Andrija Novakovich: “Dopo tanto peregrinare, la mia casa è diventata l’Italia”
Venerdì 18 ottobre alle ore 20.30 contro il Catanzaro e ritroverà l’ex direttore sportivo Ciro Polito

É cominciata la settimana che porterà i biancorossi nuovamente in campo, dopo la sosta per le nazionali. Il Bari giocherà in anticipo, rispetto alle concorrenti, venerdì 18 ottobre alle ore 20.30 contro il Catanzaro e ritroverà l’ex direttore sportivo Ciro Polito. Ieri sono ripresi gli allenamenti presso il campo sportivo ‘Parlmiotta’ di Modugno, in doppia seduta mattutina e pomeridiana, a porte chiuse.
Intanto, dopo il pareggio amaro contro la Cremonese e l’episodio del rigore su Favilli per fallo di Ceccherini non fischiato da Manganiello all’87’, il presidente De Laurentiis, assieme a tutta la società biancorossa, ha rivendicato l’episodio. In quella occasione, infatti, il direttore di gara segnalò che per lui fosse tutto ok ed il Var Gariglio non richiamò l’arbitro a rivedere l’azione dubbia. Condannato l’episodio come uno dei più grandi errori fatti tra i professionisti tra A e B, gli organi competenti si stanno riservando di prendere dei provvedimenti disciplinari nei confronti dei suddetti, maturando un probabile stop di 2-3 turni.
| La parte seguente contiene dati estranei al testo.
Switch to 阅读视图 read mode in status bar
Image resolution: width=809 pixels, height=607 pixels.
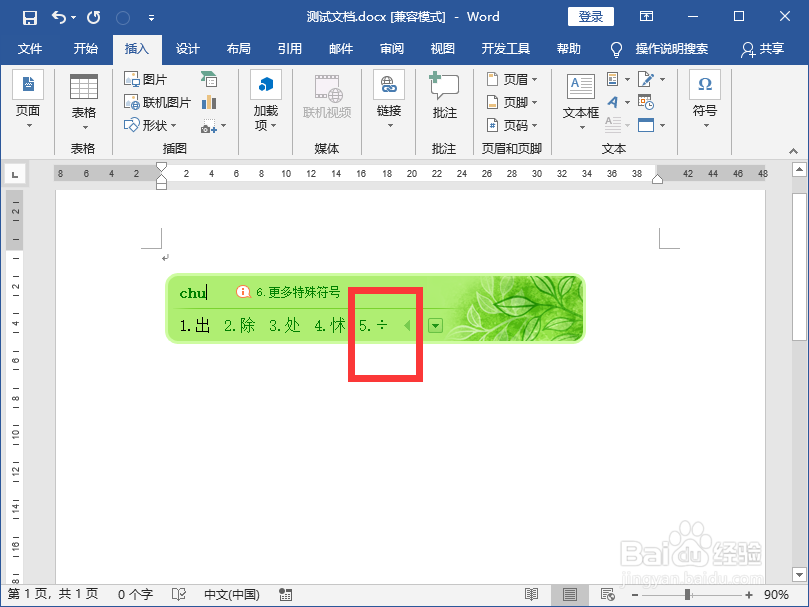pyautogui.click(x=531, y=593)
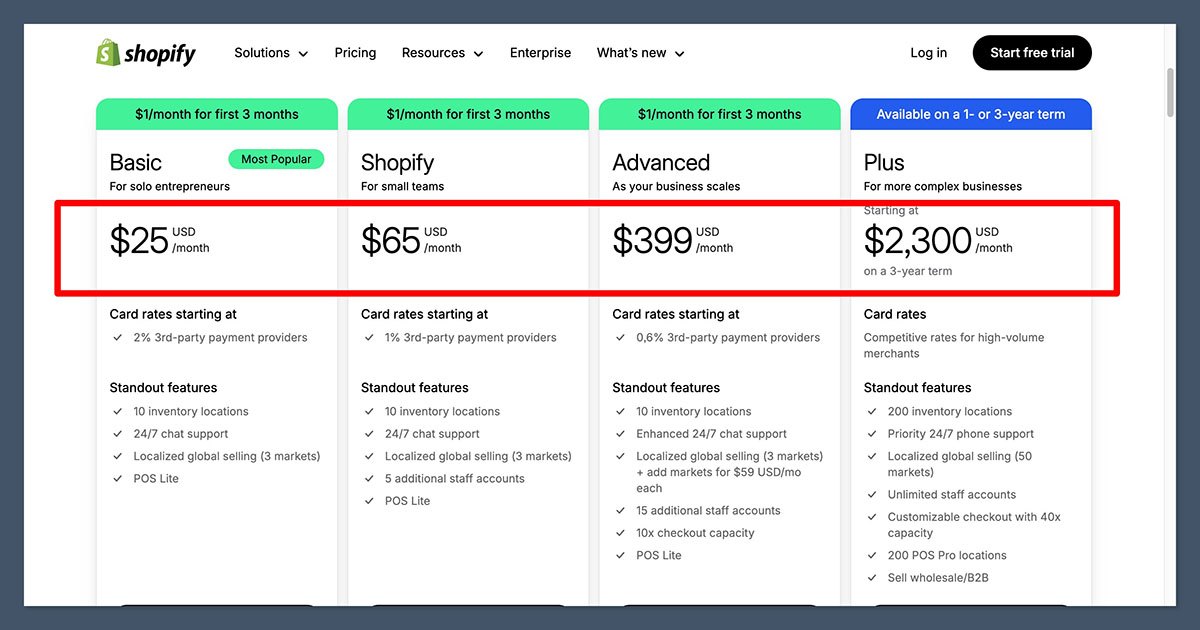Select the $1/month banner above the Advanced plan
This screenshot has height=630, width=1200.
coord(719,114)
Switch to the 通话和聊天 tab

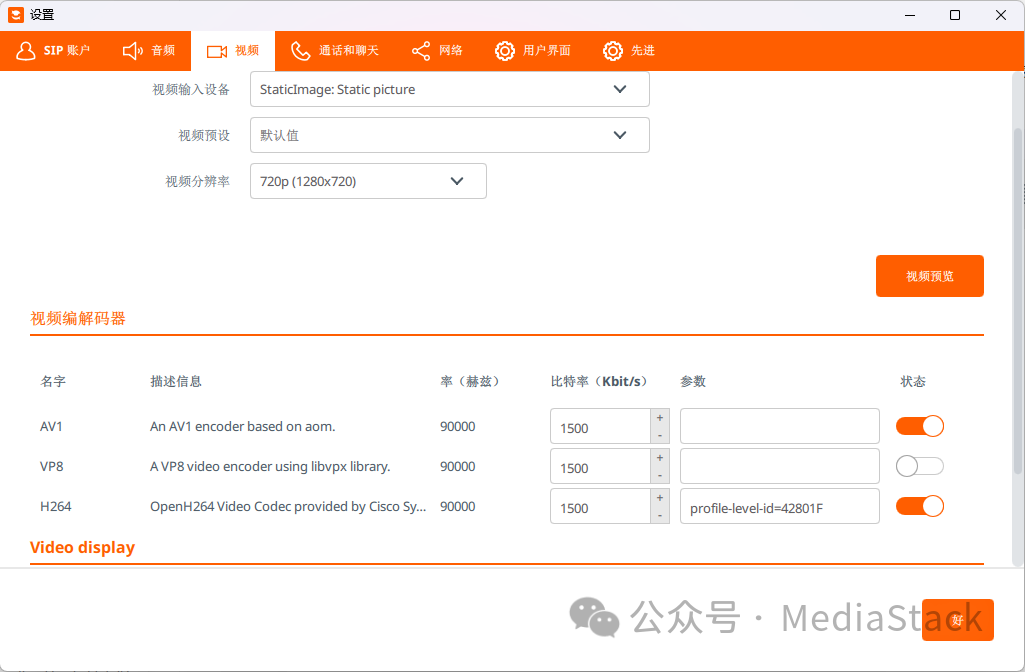[x=348, y=51]
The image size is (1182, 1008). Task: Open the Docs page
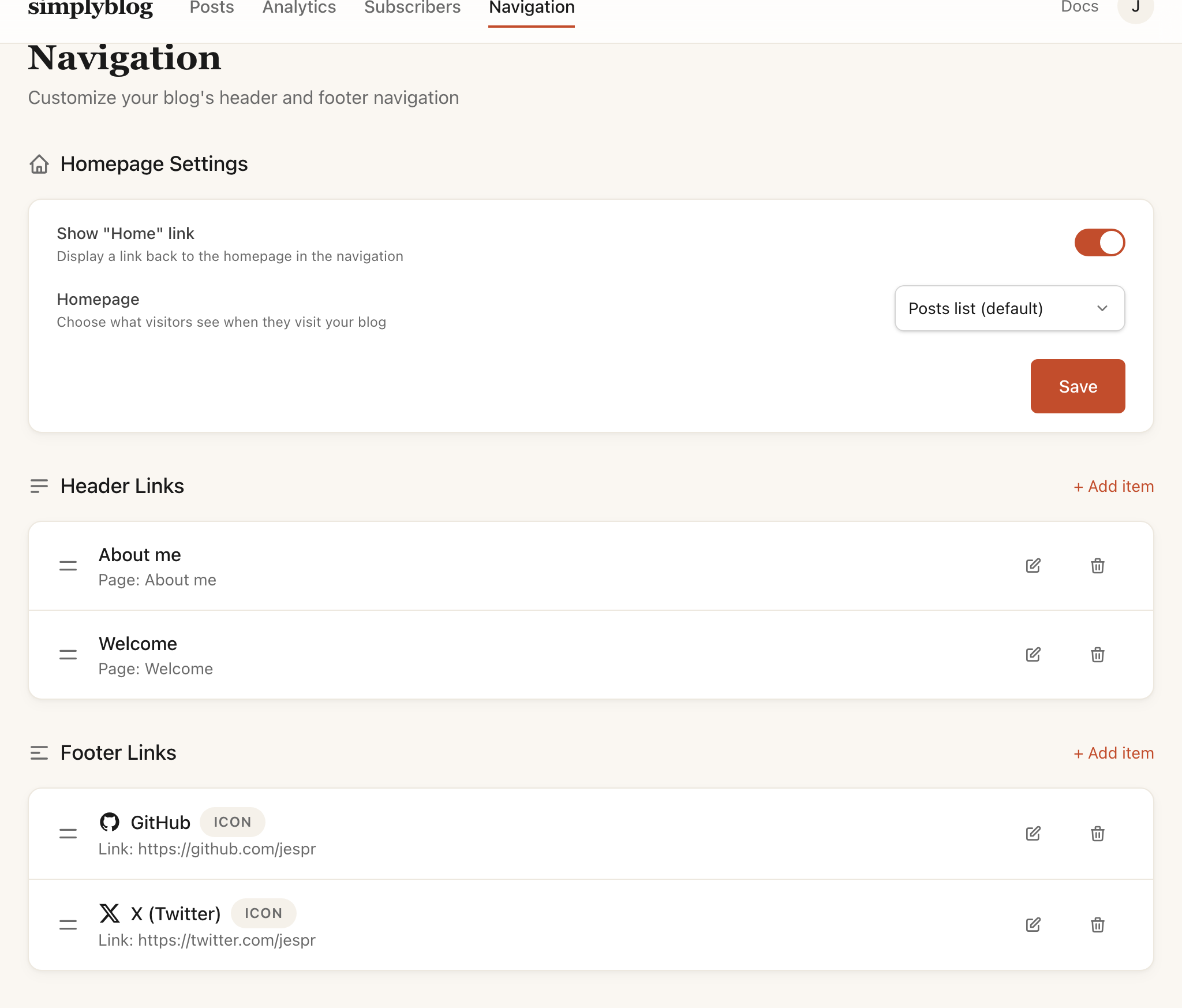coord(1080,7)
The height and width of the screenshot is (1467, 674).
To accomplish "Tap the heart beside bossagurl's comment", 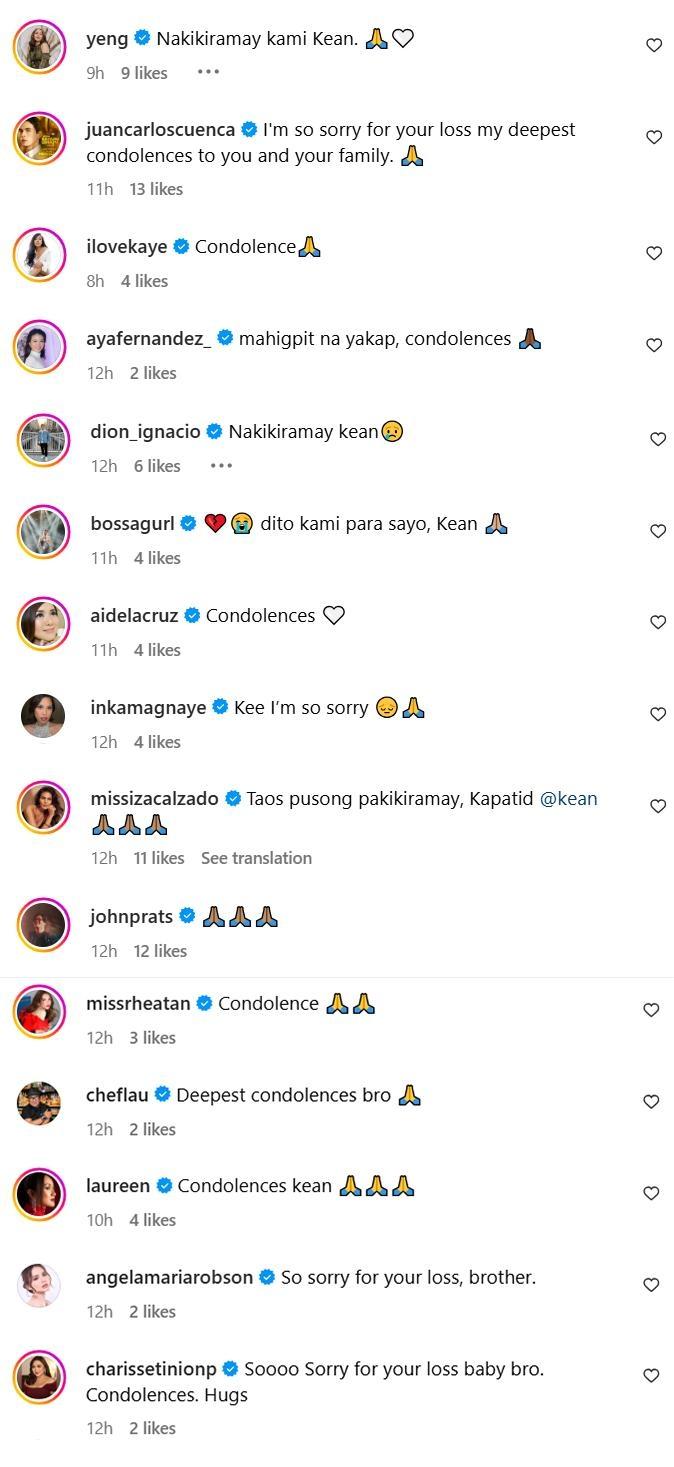I will click(x=658, y=531).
In attesa di comprendere l’evoluzione della situazione, la SSC Bari ha utilizzato il periodo di pausa per dedicarsi alla conoscenza dei protagonisti di questa stagione. Al centro del ‘Focus on’ questa volta è la storia di Andrija Novakovich, attaccante serbo-statunitense arrivato in prestito dal Venezia.
Su come sia stato il suo inserimento a Bari, il centravanti ha fatto una riflessione sulla città e sui suoi compagni: “Questi primi mesi stanno andando bene, io e la mia famiglia ci stiamo trovando bene. Sono sicuro che i risultati arriveranno, stiamo giocando bene. Il gruppo è fantastico, mi sono sentito subito parte integrante, sono tutti disponibili per ogni tipo di consiglio. Sappiamo tutti dell’importanza della piazza e della tifoseria. Il nostro obiettivo è regalare emozioni ai nostri tifosi. Siamo tutti ambiziosi. Sono in Italia e qui bisogna essere sempre pronti a dare tutto”.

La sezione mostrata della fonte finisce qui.